As part of my project analysis, I performed the next step of 5-fold Cross-Validation on the CDC Diabetes dataset. I tried implementing this technique using Python using the sklearn library. I built a function that performs a 5-fold Cross-Validation on the dataset for up to 4 degrees of polynomials to check if the Average Mean-Squared Error made by the model on the test dataset. When a graph is plotted with polynomials in the x-axis and Average Test MSE on the y-axis, the below graph is obtained. It is seen that the Test error reduces at the 2nd degree polynomial and then gradually increases.
This is in contrast with the graph obtained previously where the training error reduced with model complexity. This discrepancy highlights the significance of Cross-Validation as a powerful tool for estimating a model’s performance on unseen data. It provides a more realistic assessment of how well the model will generalize to new data, taking into account both underfitting and overfitting.

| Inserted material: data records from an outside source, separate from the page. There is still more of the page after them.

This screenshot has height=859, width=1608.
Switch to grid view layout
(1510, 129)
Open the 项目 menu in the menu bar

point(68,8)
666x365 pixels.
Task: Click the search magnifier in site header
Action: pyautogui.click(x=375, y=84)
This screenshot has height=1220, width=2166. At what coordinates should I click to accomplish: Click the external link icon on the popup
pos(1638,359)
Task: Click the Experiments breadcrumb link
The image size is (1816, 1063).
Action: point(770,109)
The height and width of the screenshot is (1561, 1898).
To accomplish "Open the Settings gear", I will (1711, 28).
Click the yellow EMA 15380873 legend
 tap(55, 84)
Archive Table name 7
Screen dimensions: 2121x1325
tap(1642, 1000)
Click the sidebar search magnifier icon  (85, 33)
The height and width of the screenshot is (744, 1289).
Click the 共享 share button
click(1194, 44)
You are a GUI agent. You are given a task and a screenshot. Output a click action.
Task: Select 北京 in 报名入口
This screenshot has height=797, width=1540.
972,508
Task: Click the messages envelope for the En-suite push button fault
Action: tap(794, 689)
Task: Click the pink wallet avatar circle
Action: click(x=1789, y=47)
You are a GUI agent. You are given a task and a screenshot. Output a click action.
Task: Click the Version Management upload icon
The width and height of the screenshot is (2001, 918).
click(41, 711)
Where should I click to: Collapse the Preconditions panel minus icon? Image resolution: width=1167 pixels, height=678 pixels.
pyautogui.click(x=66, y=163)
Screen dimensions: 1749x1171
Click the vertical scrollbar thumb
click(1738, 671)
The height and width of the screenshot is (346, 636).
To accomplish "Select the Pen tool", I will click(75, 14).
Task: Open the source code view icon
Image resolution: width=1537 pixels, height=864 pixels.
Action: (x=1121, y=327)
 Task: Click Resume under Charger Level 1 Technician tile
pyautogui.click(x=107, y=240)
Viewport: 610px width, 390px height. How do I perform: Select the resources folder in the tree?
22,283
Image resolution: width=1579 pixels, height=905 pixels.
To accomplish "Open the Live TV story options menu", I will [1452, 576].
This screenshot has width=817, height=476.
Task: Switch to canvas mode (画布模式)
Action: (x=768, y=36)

As part of my next step, I am planning to work on Support Vector Regression (SVR) to see if I can build a better model.
In today’s class, Professor clarified a query which I had on the requirement of Monte-Carlo permutation test on this dataset. This question arose because the Monte-Carlo permutation method is typically used to test statistical significance between two groups which has highly non-normally distributed variables. However, Professor explained the relevance of this test in the context of the CDC Diabetes dataset.
The rationale behind this is that the Monte-Carlo permutation test offers a robust way to assess the statistical significance of observed results through random data sampling. This approach can be particularly useful when explaining and justifying the significance of results to stakeholders or in situations where traditional statistical tests like t-tests may not be applicable or straightforward to interpret.